Stored items:
--- START ---

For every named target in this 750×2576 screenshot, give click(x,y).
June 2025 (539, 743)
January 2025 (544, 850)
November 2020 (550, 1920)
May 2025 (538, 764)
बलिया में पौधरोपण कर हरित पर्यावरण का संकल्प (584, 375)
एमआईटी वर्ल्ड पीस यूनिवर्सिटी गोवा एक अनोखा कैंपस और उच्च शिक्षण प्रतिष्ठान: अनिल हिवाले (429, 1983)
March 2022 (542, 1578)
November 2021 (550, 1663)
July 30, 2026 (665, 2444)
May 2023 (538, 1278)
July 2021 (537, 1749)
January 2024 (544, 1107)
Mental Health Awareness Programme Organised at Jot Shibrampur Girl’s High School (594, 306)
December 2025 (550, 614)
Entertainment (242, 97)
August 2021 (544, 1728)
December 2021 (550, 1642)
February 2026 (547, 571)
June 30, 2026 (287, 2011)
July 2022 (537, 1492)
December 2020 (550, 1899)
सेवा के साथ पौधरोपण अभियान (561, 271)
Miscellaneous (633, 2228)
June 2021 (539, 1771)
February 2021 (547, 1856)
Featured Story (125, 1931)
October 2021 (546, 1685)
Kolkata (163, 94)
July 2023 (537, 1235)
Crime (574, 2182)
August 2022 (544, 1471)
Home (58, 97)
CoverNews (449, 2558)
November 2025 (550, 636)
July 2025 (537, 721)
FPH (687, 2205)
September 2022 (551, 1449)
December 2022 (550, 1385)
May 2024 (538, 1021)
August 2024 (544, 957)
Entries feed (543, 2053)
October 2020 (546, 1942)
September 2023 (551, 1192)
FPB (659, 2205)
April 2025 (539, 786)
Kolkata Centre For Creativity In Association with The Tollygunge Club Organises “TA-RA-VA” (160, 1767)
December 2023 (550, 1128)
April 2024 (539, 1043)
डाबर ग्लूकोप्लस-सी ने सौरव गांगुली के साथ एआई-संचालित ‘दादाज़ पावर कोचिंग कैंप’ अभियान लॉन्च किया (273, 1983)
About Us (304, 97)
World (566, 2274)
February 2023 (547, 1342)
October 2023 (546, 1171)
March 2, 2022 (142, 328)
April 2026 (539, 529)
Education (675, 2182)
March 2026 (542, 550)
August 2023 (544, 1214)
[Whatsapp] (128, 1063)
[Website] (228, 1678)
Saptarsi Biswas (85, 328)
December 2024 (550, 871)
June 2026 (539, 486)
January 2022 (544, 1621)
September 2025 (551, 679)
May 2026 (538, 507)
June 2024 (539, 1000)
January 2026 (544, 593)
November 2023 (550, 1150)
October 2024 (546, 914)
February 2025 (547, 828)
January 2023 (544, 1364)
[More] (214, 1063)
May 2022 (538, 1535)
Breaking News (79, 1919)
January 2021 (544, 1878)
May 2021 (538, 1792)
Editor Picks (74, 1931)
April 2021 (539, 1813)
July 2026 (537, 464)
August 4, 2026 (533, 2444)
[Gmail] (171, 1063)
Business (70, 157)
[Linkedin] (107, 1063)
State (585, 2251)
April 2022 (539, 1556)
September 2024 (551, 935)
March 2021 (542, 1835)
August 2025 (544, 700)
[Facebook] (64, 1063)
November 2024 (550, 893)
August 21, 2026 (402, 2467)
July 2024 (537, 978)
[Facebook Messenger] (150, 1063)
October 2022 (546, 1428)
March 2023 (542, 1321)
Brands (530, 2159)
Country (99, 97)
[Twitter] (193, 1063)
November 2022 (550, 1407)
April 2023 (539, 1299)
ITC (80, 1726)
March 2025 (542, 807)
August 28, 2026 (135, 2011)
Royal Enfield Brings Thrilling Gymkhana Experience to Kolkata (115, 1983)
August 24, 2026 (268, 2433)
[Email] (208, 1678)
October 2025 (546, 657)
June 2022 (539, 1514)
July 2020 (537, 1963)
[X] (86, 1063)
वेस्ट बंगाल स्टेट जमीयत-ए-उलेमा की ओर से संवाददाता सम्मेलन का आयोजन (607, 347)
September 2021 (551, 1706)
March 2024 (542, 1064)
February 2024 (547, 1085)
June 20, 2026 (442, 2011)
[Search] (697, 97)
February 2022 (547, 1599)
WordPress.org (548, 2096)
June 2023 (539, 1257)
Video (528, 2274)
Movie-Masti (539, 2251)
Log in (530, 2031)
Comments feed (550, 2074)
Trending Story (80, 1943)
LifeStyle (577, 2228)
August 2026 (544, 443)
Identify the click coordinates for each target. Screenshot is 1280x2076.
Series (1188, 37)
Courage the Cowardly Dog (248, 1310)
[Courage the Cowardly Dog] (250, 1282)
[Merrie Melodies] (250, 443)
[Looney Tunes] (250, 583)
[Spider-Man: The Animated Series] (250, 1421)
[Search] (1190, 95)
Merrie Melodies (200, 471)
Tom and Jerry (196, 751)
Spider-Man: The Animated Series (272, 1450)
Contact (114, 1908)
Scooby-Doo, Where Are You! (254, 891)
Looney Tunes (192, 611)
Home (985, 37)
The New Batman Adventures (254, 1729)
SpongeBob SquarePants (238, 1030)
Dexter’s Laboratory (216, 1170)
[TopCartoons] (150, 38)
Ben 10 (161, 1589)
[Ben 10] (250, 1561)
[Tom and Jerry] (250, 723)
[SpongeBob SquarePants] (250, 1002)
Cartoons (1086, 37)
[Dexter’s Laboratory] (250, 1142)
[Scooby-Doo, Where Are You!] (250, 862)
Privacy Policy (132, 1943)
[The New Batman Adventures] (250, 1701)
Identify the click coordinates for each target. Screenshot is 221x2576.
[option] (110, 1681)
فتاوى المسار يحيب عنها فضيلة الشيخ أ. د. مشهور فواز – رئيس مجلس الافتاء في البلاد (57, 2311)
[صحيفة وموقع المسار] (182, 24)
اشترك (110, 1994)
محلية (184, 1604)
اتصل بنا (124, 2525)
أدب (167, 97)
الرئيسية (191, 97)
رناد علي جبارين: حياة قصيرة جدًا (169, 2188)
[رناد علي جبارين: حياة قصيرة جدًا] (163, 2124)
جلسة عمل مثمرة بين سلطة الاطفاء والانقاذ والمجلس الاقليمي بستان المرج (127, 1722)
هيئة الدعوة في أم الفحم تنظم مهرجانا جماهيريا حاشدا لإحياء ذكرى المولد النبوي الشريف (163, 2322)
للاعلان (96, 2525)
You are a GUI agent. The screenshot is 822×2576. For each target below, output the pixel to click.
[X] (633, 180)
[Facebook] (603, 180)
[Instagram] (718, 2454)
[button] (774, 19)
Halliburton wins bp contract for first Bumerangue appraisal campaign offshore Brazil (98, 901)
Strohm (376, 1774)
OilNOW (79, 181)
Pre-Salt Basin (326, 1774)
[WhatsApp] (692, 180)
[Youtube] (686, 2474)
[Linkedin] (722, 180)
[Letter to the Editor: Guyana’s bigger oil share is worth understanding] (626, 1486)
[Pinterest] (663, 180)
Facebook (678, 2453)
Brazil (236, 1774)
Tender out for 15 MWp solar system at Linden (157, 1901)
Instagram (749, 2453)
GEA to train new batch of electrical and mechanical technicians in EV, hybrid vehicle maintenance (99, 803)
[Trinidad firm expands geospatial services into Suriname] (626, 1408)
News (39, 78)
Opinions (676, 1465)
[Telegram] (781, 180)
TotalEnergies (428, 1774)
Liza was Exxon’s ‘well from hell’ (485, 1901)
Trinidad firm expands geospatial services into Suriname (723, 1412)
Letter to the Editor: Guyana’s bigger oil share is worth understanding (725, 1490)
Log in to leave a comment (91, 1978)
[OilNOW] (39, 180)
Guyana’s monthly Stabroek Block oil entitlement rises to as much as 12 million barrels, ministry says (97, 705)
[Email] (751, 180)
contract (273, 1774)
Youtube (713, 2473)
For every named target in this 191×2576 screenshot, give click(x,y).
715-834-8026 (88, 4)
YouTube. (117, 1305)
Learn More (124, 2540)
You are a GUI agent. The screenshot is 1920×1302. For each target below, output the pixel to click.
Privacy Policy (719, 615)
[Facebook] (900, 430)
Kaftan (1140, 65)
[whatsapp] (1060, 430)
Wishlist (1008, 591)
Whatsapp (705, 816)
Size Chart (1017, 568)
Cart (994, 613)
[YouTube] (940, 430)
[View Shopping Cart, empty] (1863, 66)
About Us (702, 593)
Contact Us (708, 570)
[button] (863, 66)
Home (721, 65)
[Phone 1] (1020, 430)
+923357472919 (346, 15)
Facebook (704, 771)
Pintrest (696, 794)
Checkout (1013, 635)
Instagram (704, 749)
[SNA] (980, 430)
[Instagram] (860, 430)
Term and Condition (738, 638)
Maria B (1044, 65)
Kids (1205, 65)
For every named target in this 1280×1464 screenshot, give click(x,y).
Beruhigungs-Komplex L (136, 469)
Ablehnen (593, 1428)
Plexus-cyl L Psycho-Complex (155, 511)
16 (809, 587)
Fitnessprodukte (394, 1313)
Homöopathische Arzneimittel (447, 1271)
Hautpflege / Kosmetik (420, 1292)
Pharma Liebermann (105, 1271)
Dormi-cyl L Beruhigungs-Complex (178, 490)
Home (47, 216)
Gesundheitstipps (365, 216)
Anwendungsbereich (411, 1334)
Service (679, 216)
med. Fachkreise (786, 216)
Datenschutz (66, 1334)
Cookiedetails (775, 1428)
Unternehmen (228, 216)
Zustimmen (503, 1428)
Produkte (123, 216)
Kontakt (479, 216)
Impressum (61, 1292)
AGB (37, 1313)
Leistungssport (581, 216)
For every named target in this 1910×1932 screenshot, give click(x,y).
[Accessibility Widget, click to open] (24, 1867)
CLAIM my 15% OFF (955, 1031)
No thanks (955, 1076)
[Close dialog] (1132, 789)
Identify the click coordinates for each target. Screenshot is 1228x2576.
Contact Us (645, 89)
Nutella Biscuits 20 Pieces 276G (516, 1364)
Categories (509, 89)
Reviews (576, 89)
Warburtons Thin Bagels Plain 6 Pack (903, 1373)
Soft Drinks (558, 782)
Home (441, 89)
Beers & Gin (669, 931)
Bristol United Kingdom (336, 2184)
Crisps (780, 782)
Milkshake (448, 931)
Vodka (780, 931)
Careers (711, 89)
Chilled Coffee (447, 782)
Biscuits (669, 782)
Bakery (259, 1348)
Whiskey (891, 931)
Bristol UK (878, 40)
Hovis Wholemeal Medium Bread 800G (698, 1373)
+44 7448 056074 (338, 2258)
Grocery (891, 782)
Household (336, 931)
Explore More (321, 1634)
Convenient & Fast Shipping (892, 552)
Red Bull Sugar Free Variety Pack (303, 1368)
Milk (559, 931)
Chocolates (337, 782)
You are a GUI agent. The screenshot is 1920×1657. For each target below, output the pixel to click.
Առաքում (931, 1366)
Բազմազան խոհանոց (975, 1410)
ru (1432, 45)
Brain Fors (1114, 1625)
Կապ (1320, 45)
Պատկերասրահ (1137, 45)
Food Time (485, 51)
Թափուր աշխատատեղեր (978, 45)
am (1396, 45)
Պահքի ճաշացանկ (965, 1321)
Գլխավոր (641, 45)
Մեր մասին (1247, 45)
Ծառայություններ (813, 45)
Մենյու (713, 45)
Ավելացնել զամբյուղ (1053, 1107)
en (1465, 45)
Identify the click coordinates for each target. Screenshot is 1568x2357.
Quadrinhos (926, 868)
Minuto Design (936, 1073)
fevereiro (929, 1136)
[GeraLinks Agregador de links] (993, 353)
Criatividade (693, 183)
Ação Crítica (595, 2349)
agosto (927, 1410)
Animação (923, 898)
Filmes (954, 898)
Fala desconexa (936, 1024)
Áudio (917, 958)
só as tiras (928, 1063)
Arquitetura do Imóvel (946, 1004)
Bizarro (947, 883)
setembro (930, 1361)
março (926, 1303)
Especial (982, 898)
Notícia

--- END ---

DESCRIPTION OF THE TASK: Of all the entries above, retype exactly the lines from the line with "AGB (37, 1313)" to the line with "Categories (509, 89)", both included, and no others.

ANSWER SPACE:
AGB (37, 1313)
Leistungssport (581, 216)
For every named target in this 1910×1932 screenshot, give click(x,y).
[Accessibility Widget, click to open] (24, 1867)
CLAIM my 15% OFF (955, 1031)
No thanks (955, 1076)
[Close dialog] (1132, 789)
Identify the click coordinates for each target. Screenshot is 1228x2576.
Contact Us (645, 89)
Nutella Biscuits 20 Pieces 276G (516, 1364)
Categories (509, 89)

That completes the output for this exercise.